Best Service Emotional Viola

Emotional Viola Masterpatch

Aufbau der Library

Die Best Service Emotional Viola Library ist in vier Bereiche unterteilt: Der „Masterpatch“ (bei der Violine gab es noch deren drei) liefert die volle Viola-Dröhnung mit sämtlichen wichtigen Artikulationen und Ornamenten (dazu gleich mehr), belegt dann aber (erst einmal) auch satte 1,4 GB im Speicher. Eine tolle Sache, wenn man zwischen den einzelnen Spielweisen wechseln will. Und wer sich nun sagt: Na toll, so viel Platz habe ich aber nicht, ich brauche ja auch noch andere Instrumente/Librarys/Patches: Gemach, gemach, daran haben die Entwickler gedacht und die Möglichkeit eingebaut, sämtliche Artikulationen, die nicht benötigt werden, per simplen Mausklick aus der Angebotsliste zu entfernen und so den Speicherbedarf deutlich zu minimieren – eine tolle Sache.

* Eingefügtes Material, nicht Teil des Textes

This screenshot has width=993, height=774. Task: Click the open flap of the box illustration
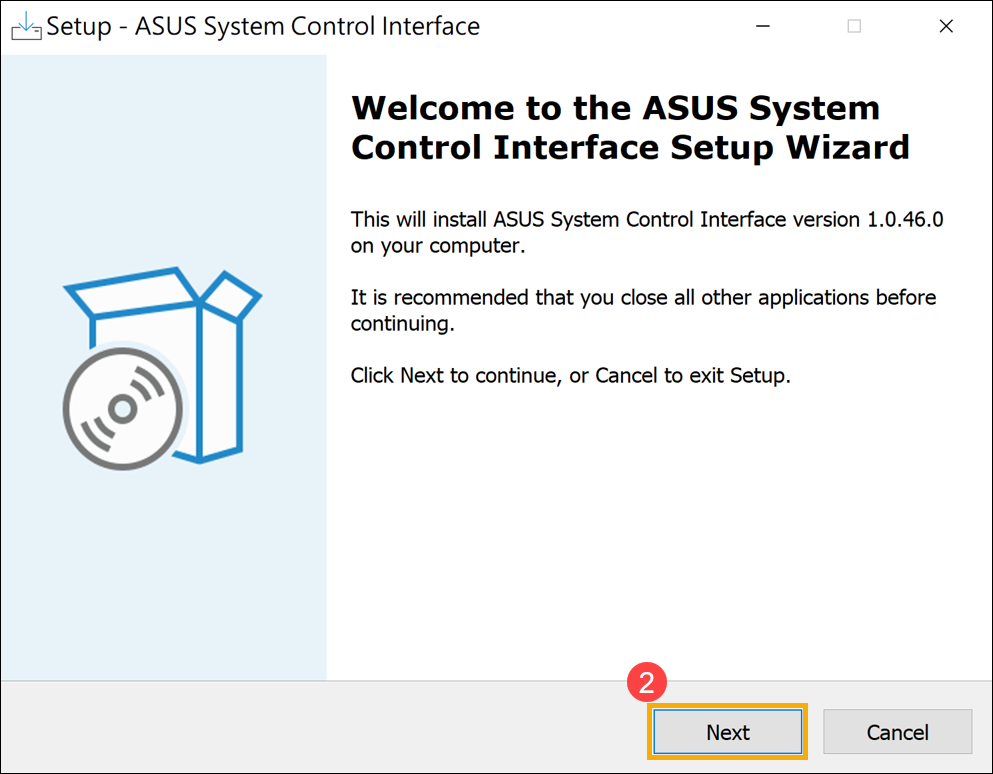coord(232,290)
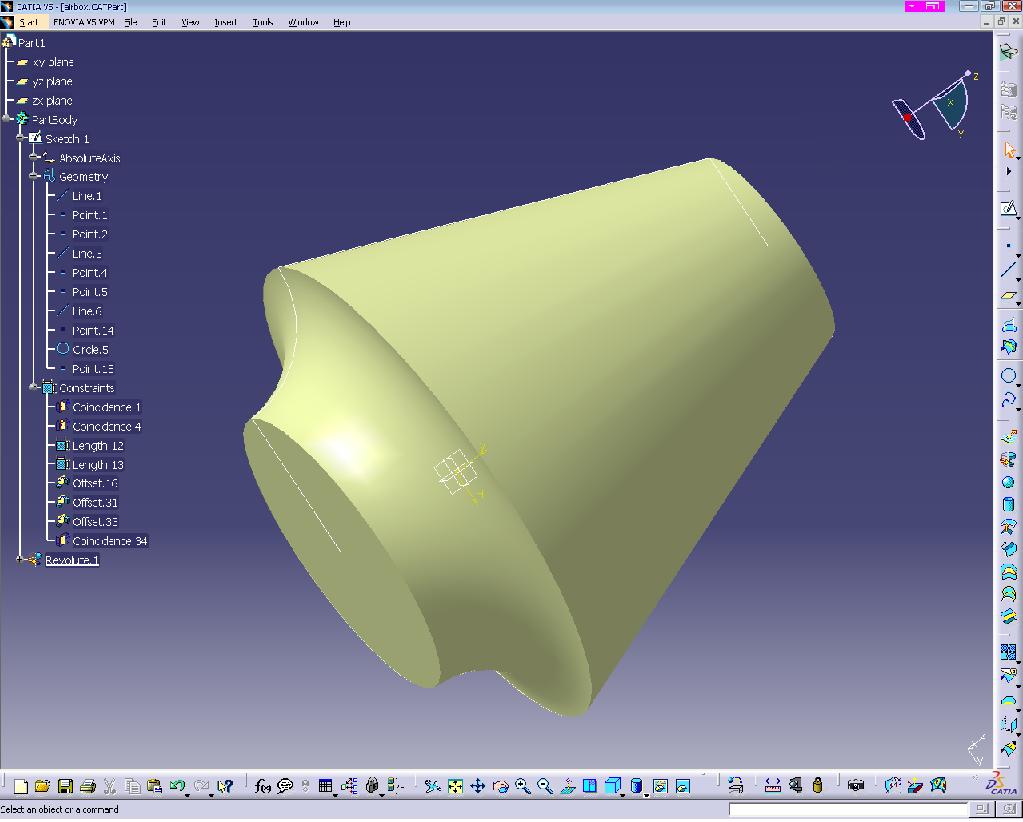This screenshot has height=822, width=1023.
Task: Select the arrow Select tool
Action: [x=1008, y=151]
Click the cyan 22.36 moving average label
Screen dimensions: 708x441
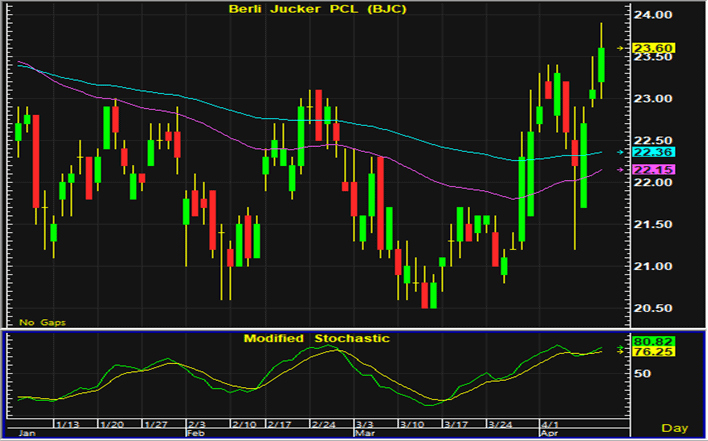(x=657, y=152)
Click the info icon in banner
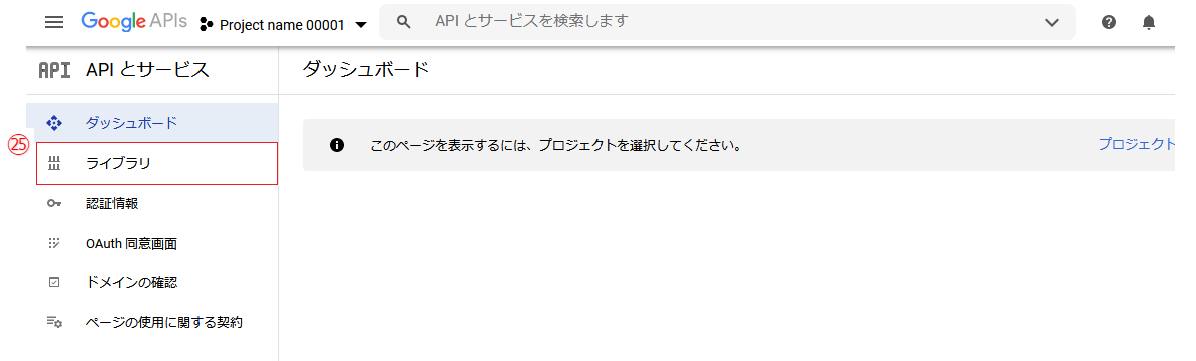 click(336, 145)
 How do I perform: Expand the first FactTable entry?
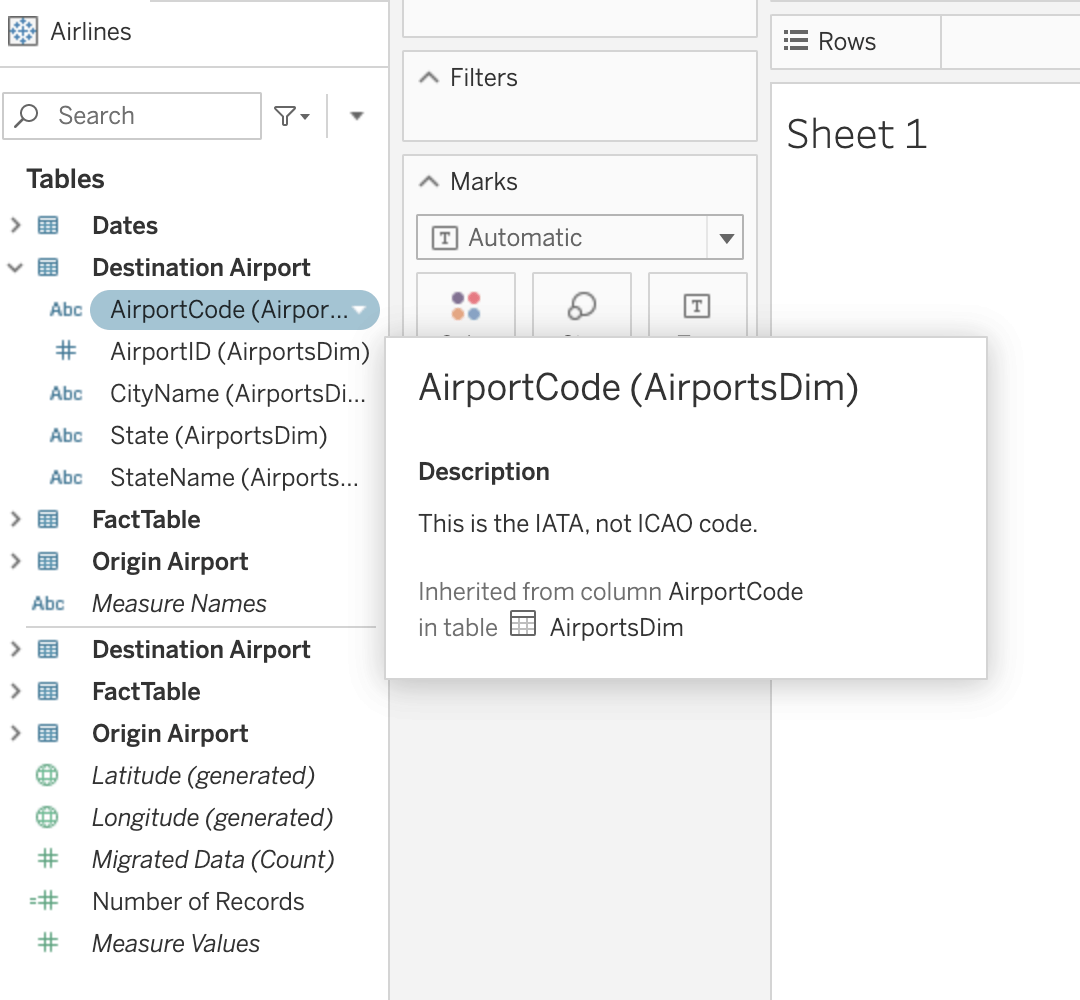(x=15, y=520)
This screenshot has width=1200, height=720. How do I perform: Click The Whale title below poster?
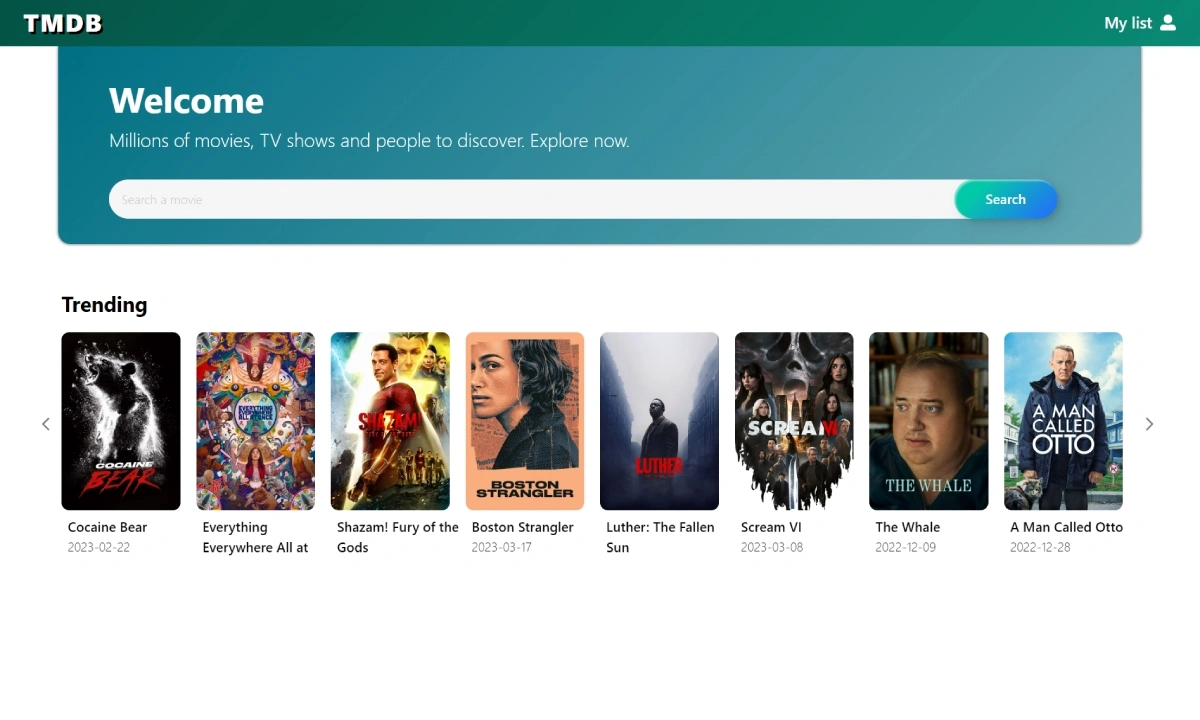(908, 527)
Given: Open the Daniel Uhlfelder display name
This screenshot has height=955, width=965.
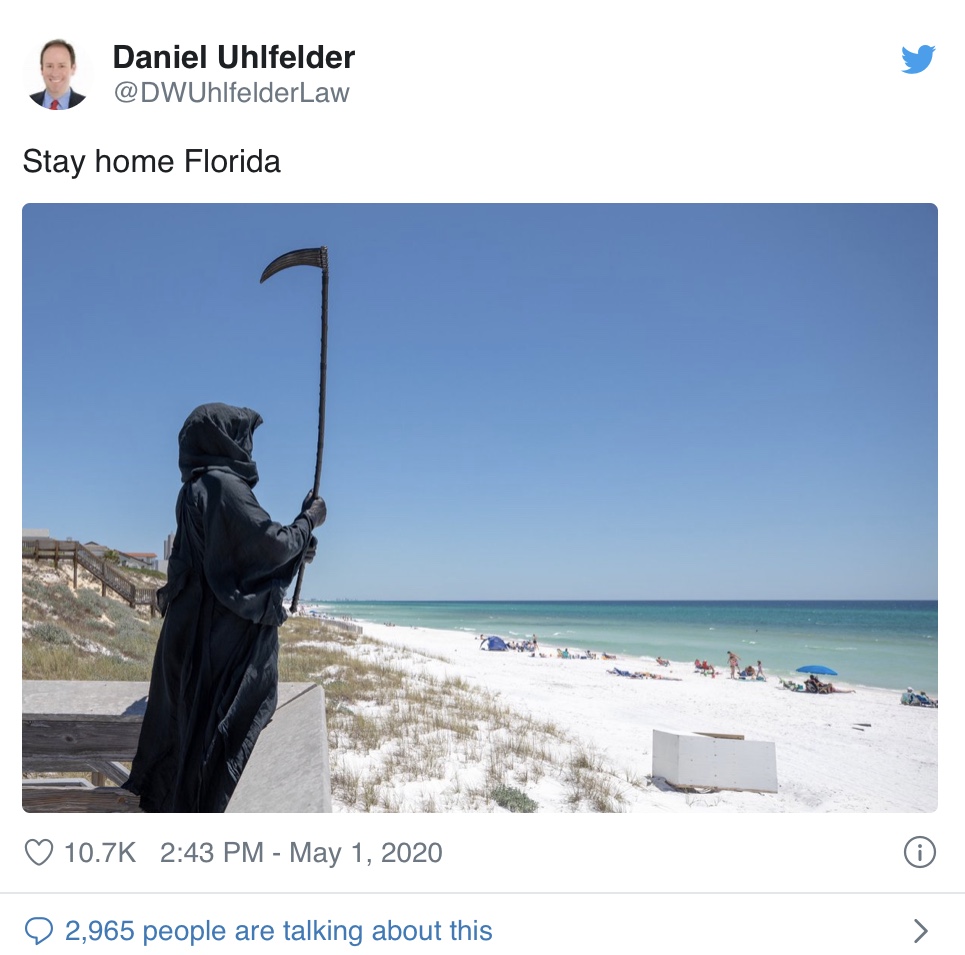Looking at the screenshot, I should pyautogui.click(x=234, y=57).
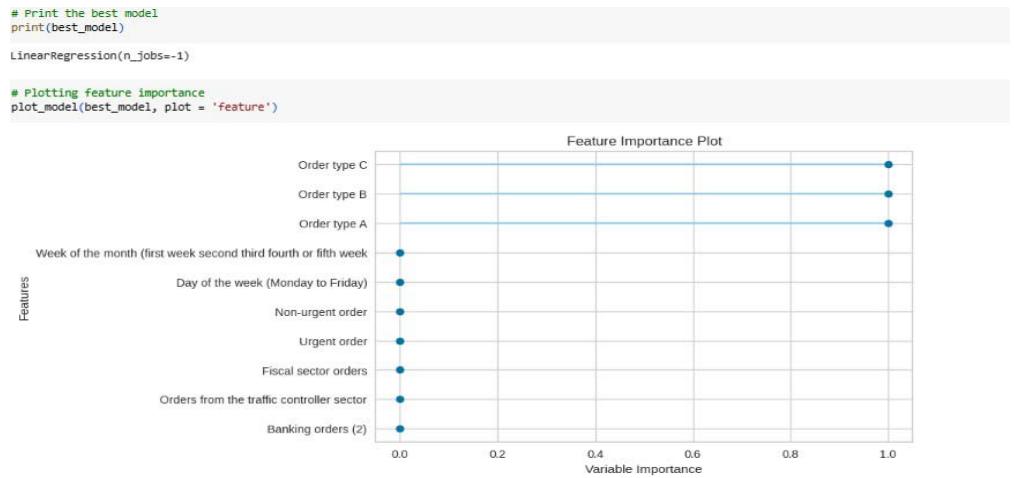Screen dimensions: 1014x478
Task: Click the 0.8 x-axis tick label
Action: pyautogui.click(x=790, y=453)
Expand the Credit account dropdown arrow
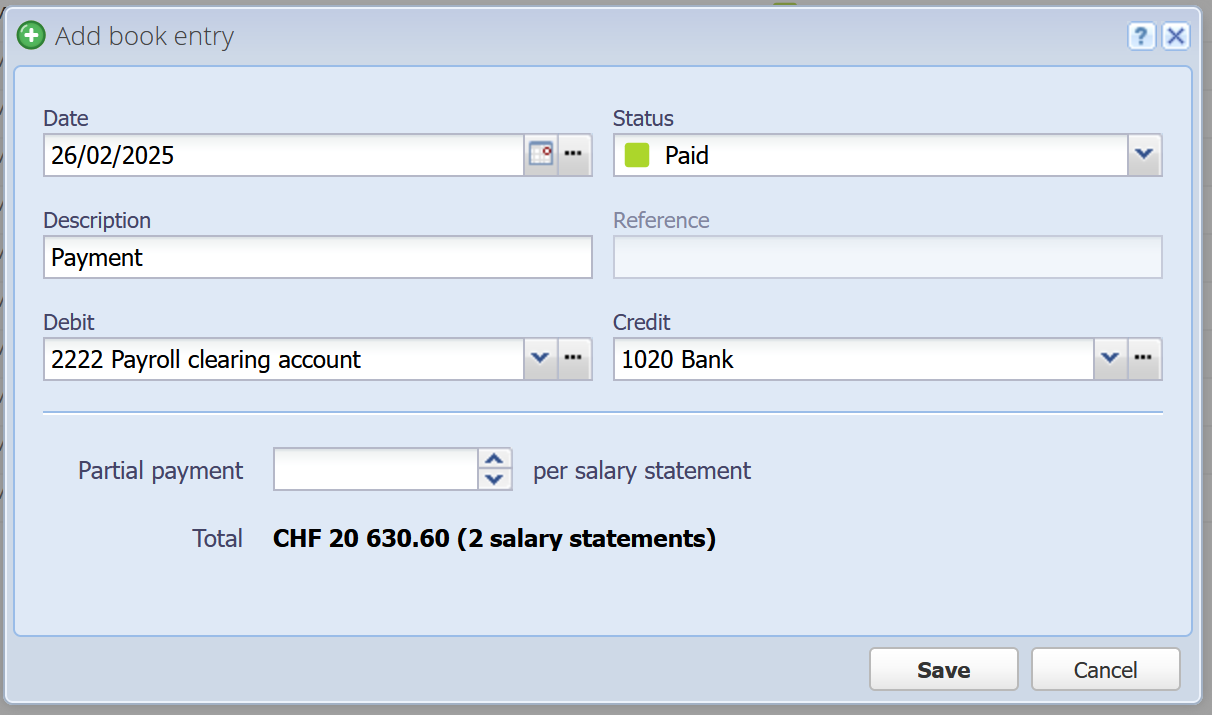1212x715 pixels. [1111, 359]
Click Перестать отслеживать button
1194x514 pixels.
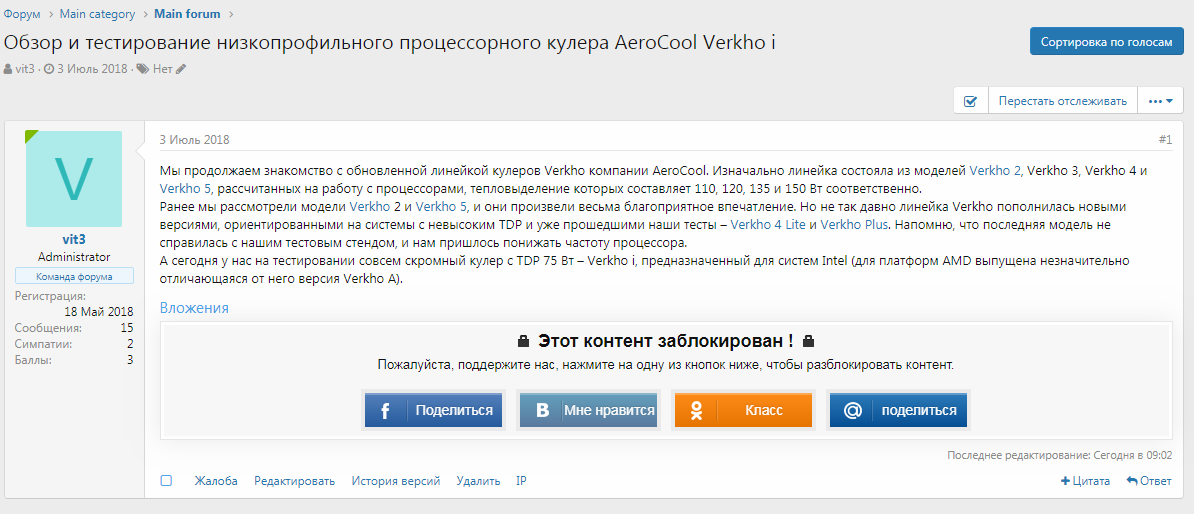tap(1062, 101)
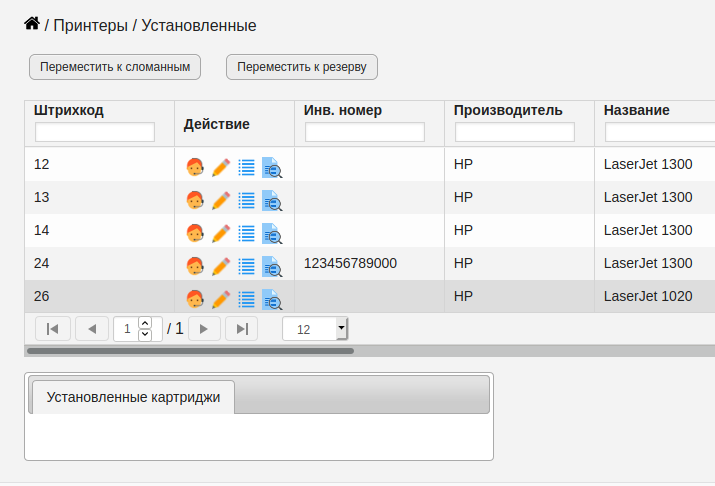This screenshot has height=486, width=715.
Task: Open the list icon for barcode 14
Action: click(247, 233)
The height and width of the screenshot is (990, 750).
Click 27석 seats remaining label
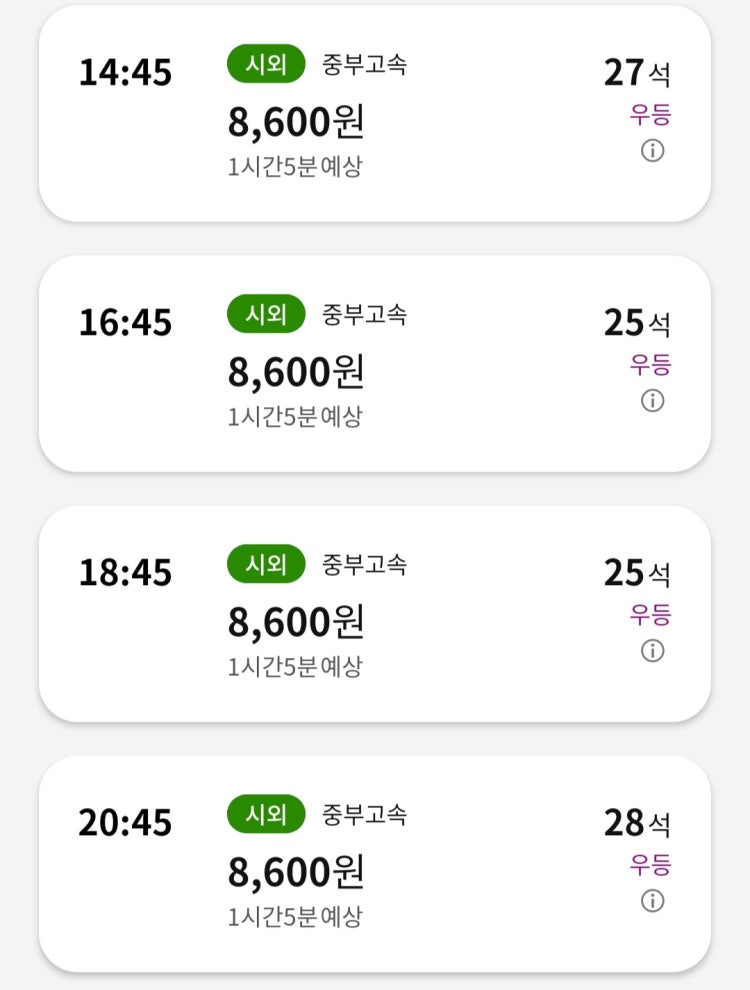tap(637, 73)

Die „Individuals“ unterteilen die Patches schon von Beginn an etwas speicherfreundlicher in die sieben Spielweisen Sustains (0,62 GB, 10 Artikulationen), Special Sustains (0,55 GB), Espressivos (192 MB, 7 Artikulationen), Shorts (0,81 GB, 13 Artikulationen), Tremolos (23 MB, 4 Artikulationen + 4 Ornamente), Trills (93 MB, acht Artikulationen + 4 Ornamente) und Dynamics (13 MB, 5 Artikulationen). Auch hier lassen sich nicht benötigte Artikulationen aus dem Patch löschen, um Speicherplatz frei zu machen.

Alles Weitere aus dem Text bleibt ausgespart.